Dhruv Maisuria

Personal information
- Full name: Dhruvkumar Maisuria
- Born: 6 August 1998 (age 28) India
- Batting: Right-handed
- Bowling: Right-arm legbreak, googly

International information
- National side: Botswana;
- T20I debut (cap 12): 21 May 2019 v Nigeria
- Last T20I: 4 October 2025 v Malawi

Career statistics
| Competition | T20I | T20 |
| Matches | 42 | 42 |
| Runs scored | 90 | 90 |
| Batting average | 6.00 | 6.00 |
| 100s/50s | 0/0 | 0/0 |
| Top score | 32* | 32* |
| Balls bowled | 852 | 852 |
| Wickets | 74 | 74 |
| Bowling average | 10.90 | 10.90 |
| 5 wickets in innings | 2 | 2 |
| 10 wickets in match | 0 | 0 |
| Best bowling | 5/18 | 5/18 |
| Catches/stumpings | 15/– | 15/– |
- Source: Cricinfo, 14 October 2025

= Dhruv Maisuria =

Botswana cricketer (born 1998)

Dhruv Maisuria (born 6 August 1998) is an Indian-born Botswana cricketer. He has played for the Botswana national cricket team since 2015 as a right-arm leg spin bowler.

In February 2015, Maisuria was named in Botswana's squad for the 2015 ICC Africa Under-19 Championship Division One, part of the qualification process for the 2016 Under-19 Cricket World Cup.

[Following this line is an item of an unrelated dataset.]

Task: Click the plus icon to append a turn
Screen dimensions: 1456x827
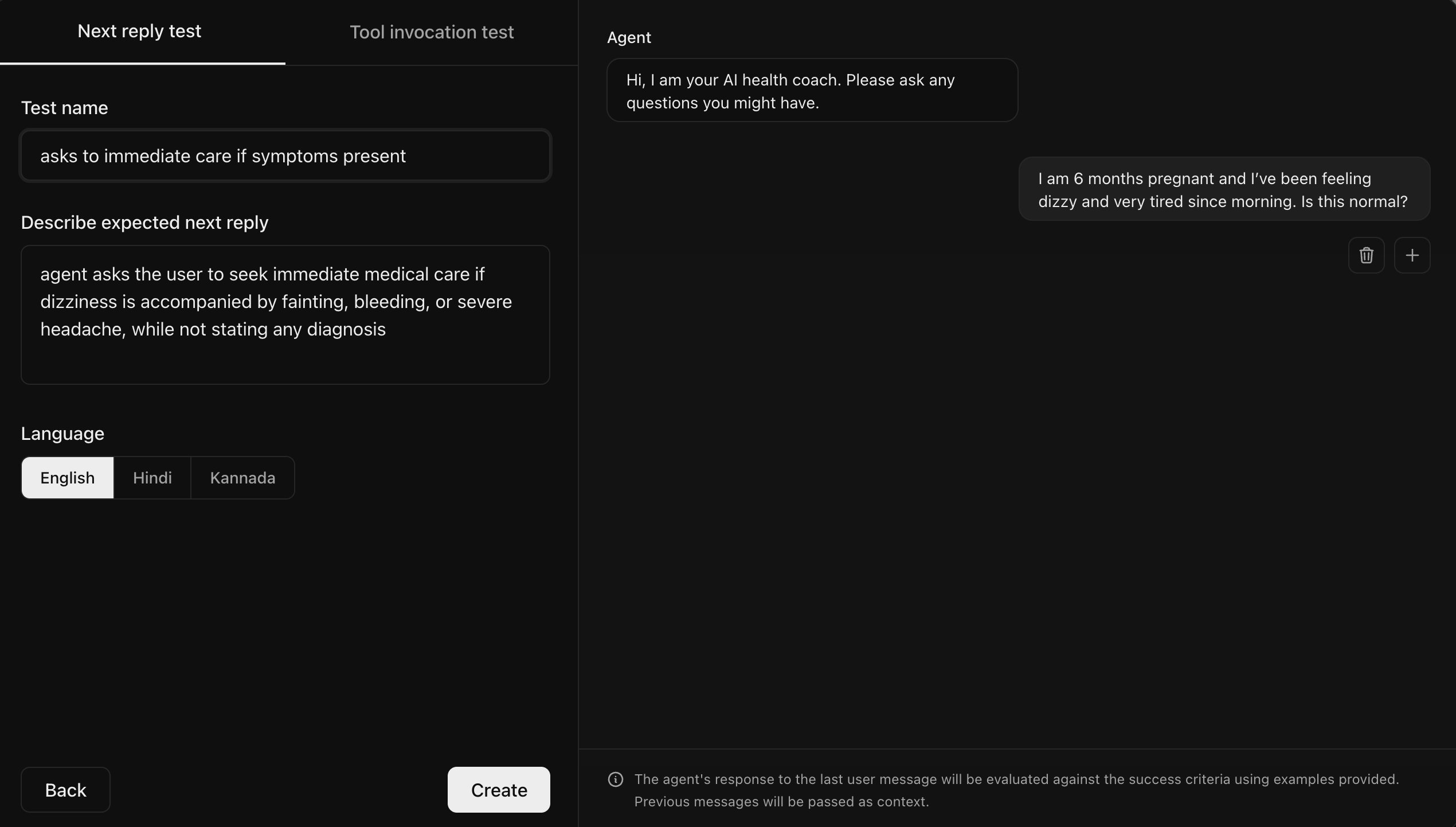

He was subsequently named in Botswana's senior squad for the 2015 ICC World Cricket League Division Six tournament in England, playing in one match.

In May 2019, he was named in Botswana's squad for the Regional Finals of the 2018–19 ICC T20 World Cup Africa Qualifier tournament in Uganda. He made his Twenty20 International (T20I) debut for Botswana against Nigeria on 21 May 2019. In October 2021, he was named in Botswana's squad for their matches in Group B of the 2021 ICC Men's T20 World Cup Africa Qualifier tournament in Rwanda.

Maisuria was voted bowler of the tournament at the 2022 ACA Africa T20 Cup. In May 2023, in the 2023 Southern Africa Cup, he surpassed Sri Lankan bowler Ajantha Mendis's record of taking 50 wickets in the fewest Twenty20 Internationals, reaching the mark in his 22nd match.